同じく岡崎武志氏が、佐藤泰志の全作をレビューした『新刊展望6月号』は未読なので、なんとか読んでみたい。


あと、『本の雑誌8月号』の18ページには「すべての青春の人達へ」と題された、松村雄策氏による佐藤泰志トリビュートが載っている。この文章もいい。松村氏のいろいろな思いが込められていて実に読ませるぞ。


■以前にも書いたが、佐藤泰志は「男2人+女1人」が、あたかも偶然のように必然的に出会い、ひと夏を過ごす話(しかも、必ず彼らは海に行く)にこだわる。初期の傑作『きみの鳥はうたえる』の構造がまさにそうだ。これから読む予定の『黄金の服』は「男3人+女2人」の『ハチミツとクローバー』関係みたいだが。

そういう意味では『そこのみにて光輝く』は、まさにその「定型」に填め込んだ小説ではあるのだが、『きみの鳥はうたえる』とは作者は意識的に離れようと試みているところがまずは面白い。以下にその相違点をあげる。


1)舞台が東京近郊、中央線沿線「国分寺」あたりではなく、作者の生まれた故郷「函館」であること。

2)「男2人+女1人」が、決して三角関係にはならないという関係であること。つまりは、姉・弟とその友人。

3)「海」が出かけてゆく場所ではなくて、彼らの生活の場そのものであること。


4)『きみの鳥はうたえる』の3人が全員、21歳の青春真っ直中だったのに対し、この小説の主人公、達夫と千夏はやはり同い年ではあるのだが、既に青春とは言えない 29歳であること。


5)『きみの鳥はうたえる』の主人公は、いつも冷静でクールで、自分からは自らの状況を逆転するような思い切った行動は決してしない。そう、いつも俯瞰している傍観者なのだ。でも『そこのみにて光輝く』の主人公達夫は、いつも冷静でクールで無口ではあるのだが、自らの状況を自ら切り開いてゆく覚悟と決断力がある。

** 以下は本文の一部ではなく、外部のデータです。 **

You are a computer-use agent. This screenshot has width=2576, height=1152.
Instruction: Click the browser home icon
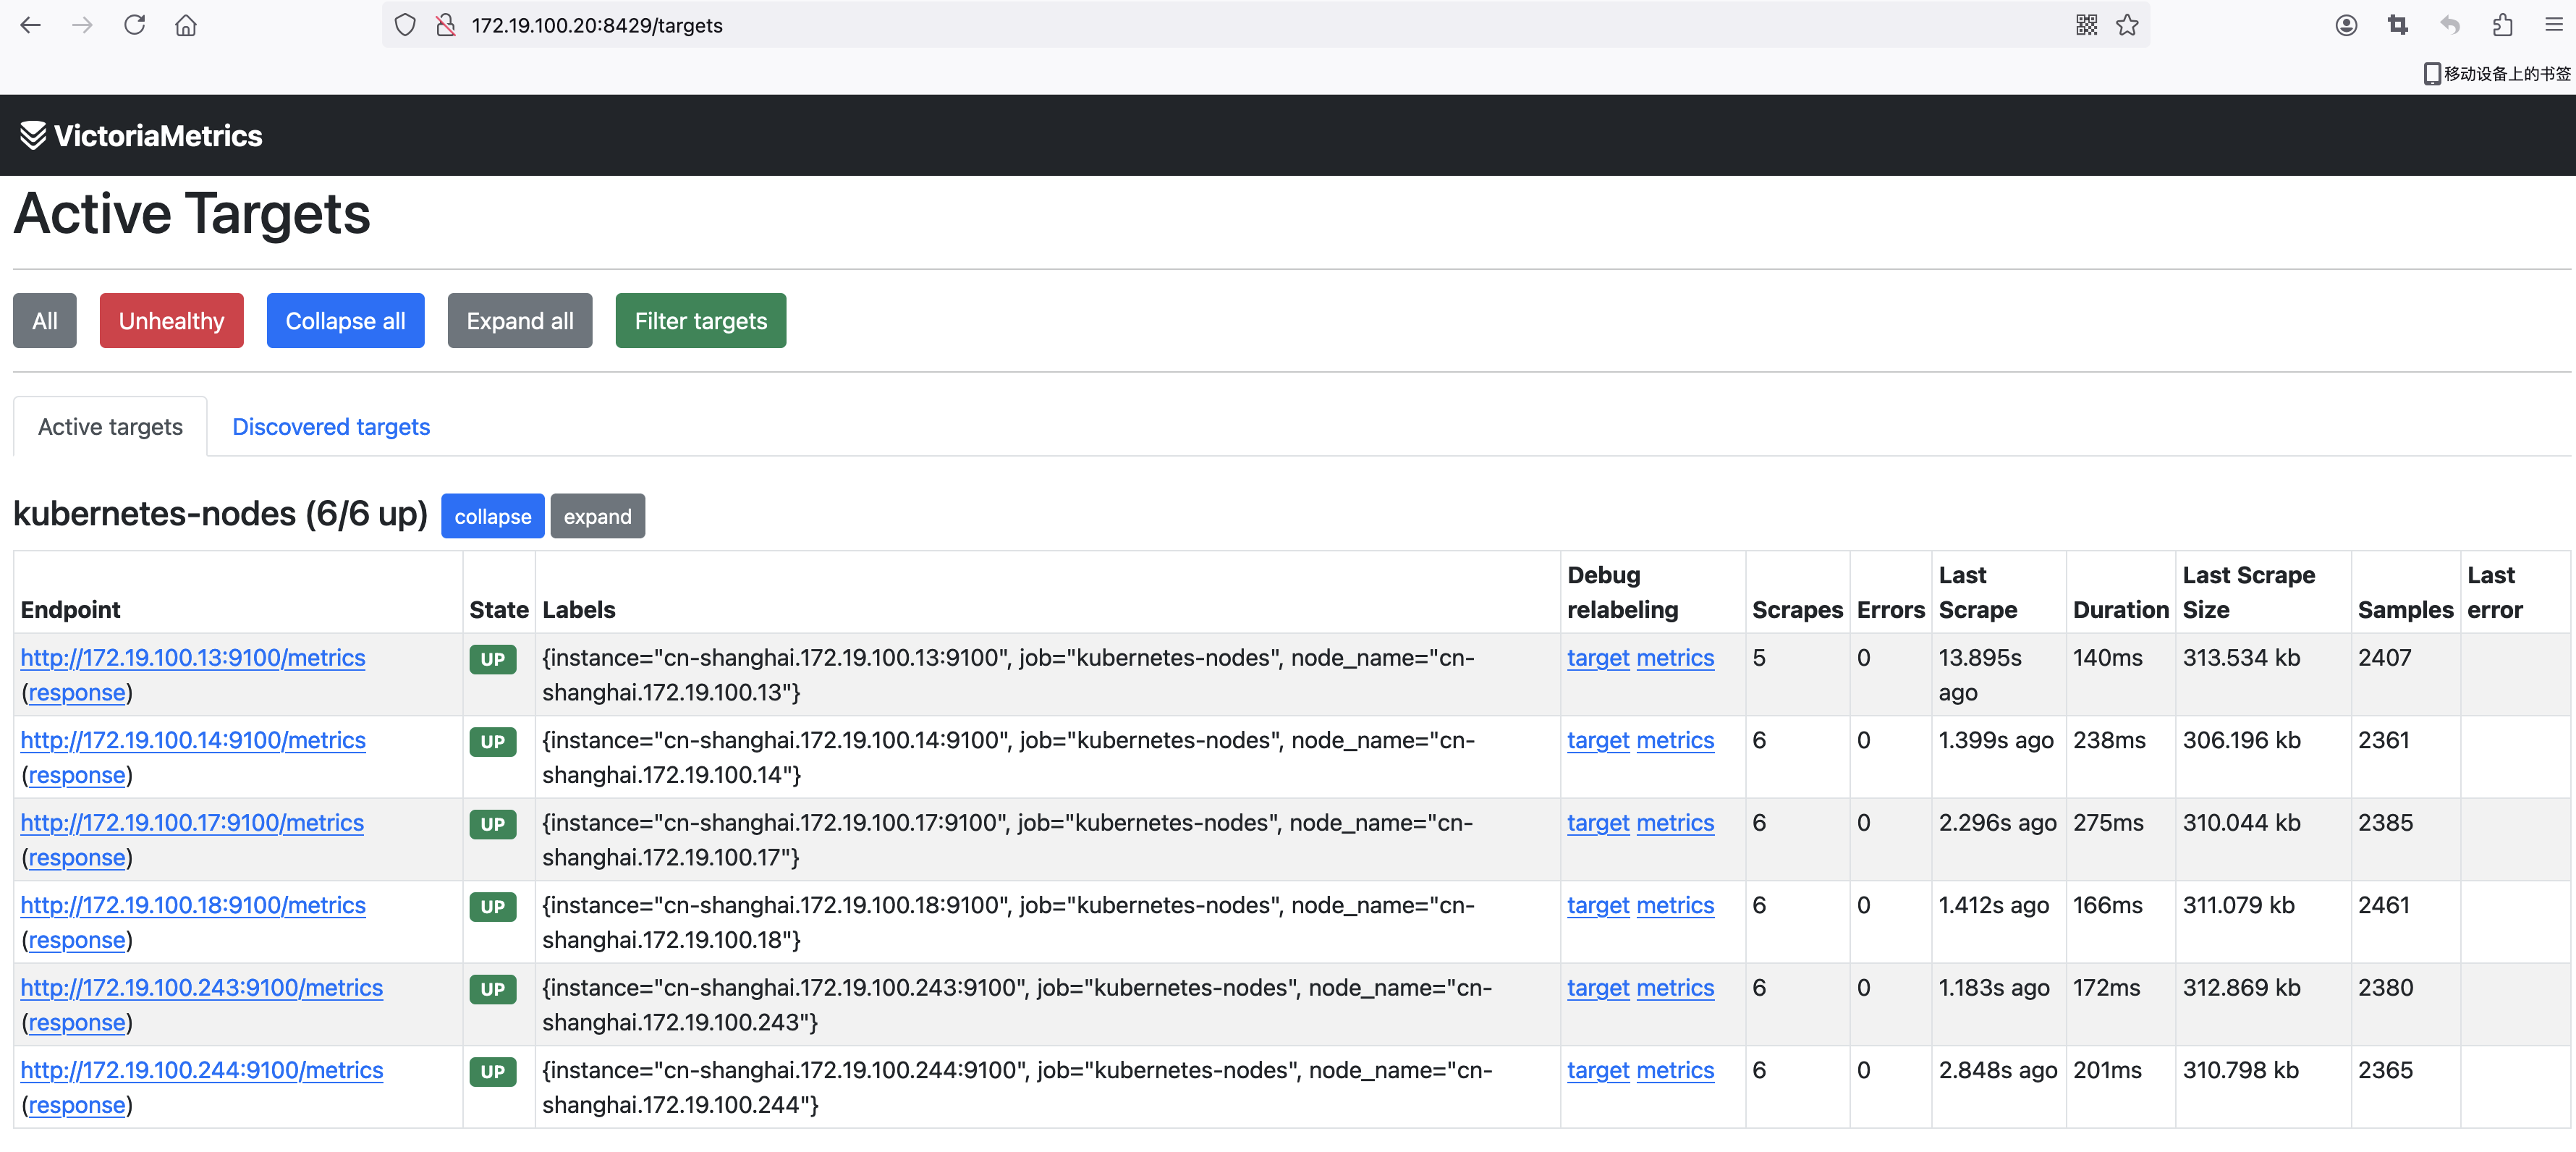186,25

6)千夏と拓児の姉弟そして彼らの両親は、北海道の地方都市「函館」の中でも最も虐げられて蔑まれてきた、地元ではアンタッッチャブルな地域に居住する住人だ。この設定は、中上健次の「路地」の人々とつながってくる。しかし、中上健次の小説と決定的に異なることは、佐藤泰志の小説には「路地の熱狂」がないことだ。なぜなら、佐藤泰志の主人公は路地の外の人間であること。それから、千夏の家族以外の人々(親戚とか隣近所の住人)は一切登場しない。


■解説で福間健二氏が書いているが、『そこのみにて光輝く』という小説の最もすばらしいところは、「千夏」という女のキャラが立ちまくっていることだ。なんて「いい女」なんだ! バブル崩壊前の時代。すでに不況が始まり、函館最大手の企業「造船所」にもリストラの嵐が吹いていた。時代は忘れ去られた地方から翳りを見せていたのだ。そんな地方都市の郊外のゴミ貯めに、一点のみ「光輝く」のが、千夏なのだった。以下、読んでいて気に入った文章を引用する。

千夏が語気を強めて睨んだ。達夫は溜息をこらえた。千夏の顔を見た。女を感じた。怒りに満ちた眼が、整った顔だちをひときわ際立たせていた。たぶん、この女自身は知らないだろう。そう思うと欲望が達夫のなかで形を取りそうだった。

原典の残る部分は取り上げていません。